From the listing below, extract every line containing "computer".

== Segment start ==

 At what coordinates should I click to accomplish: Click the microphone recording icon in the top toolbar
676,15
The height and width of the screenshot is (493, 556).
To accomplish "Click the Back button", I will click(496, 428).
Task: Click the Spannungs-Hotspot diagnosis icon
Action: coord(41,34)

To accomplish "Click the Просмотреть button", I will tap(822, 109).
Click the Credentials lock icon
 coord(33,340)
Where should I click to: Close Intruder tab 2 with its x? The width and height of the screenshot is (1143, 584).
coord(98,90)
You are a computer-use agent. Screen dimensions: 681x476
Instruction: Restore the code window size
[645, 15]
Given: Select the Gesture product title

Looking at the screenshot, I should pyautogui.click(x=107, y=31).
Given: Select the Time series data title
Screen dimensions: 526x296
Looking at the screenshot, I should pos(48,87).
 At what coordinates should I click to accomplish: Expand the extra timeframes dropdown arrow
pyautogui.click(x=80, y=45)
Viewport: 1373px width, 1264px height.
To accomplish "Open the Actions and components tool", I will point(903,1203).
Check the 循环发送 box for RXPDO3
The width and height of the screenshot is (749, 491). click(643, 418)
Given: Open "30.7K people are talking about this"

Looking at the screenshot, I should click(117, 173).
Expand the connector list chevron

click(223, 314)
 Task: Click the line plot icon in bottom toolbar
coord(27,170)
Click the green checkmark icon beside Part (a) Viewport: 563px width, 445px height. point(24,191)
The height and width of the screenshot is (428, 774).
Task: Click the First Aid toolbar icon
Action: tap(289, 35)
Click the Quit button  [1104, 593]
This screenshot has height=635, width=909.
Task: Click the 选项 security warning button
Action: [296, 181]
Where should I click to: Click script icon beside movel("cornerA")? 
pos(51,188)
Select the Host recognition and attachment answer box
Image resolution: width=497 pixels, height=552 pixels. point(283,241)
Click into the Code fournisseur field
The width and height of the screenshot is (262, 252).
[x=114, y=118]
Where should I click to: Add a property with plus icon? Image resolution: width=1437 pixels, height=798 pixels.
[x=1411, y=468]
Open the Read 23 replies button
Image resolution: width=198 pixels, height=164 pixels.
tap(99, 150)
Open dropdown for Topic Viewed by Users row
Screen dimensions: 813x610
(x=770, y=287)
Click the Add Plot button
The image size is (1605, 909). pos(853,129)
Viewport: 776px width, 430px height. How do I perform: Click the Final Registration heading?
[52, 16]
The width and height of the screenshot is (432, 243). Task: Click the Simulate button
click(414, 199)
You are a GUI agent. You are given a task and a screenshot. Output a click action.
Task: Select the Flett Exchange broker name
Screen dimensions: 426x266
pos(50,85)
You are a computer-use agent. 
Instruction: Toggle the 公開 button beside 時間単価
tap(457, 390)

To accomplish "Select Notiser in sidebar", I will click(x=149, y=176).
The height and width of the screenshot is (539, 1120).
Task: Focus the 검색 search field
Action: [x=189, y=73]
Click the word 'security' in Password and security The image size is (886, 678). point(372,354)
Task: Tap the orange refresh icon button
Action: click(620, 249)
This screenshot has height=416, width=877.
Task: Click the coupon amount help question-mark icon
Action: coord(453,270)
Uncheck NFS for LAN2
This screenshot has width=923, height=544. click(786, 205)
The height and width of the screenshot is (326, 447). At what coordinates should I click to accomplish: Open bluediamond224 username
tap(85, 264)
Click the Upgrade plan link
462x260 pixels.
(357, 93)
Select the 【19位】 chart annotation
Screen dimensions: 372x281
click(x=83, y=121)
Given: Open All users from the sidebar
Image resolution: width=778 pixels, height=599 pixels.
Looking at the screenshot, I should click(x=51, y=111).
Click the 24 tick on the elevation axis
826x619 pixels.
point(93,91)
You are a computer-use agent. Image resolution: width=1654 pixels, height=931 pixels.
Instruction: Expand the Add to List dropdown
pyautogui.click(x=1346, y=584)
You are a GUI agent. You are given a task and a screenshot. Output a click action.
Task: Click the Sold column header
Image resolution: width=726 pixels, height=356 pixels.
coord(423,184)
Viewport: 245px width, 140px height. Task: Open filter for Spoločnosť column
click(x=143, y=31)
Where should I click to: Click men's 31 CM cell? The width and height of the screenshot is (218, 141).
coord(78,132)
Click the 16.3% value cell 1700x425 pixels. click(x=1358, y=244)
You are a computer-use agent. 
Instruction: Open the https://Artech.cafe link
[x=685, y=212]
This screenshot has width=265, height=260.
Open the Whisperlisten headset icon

== Segment end ==

** OUTPUT OF THE TASK **
You are a computer-use agent. Screen dimensions: 681x476
You are a computer-use agent. 
You are a computer-use agent. Image resolution: width=1654 pixels, height=931 pixels.
You are a computer-use agent. 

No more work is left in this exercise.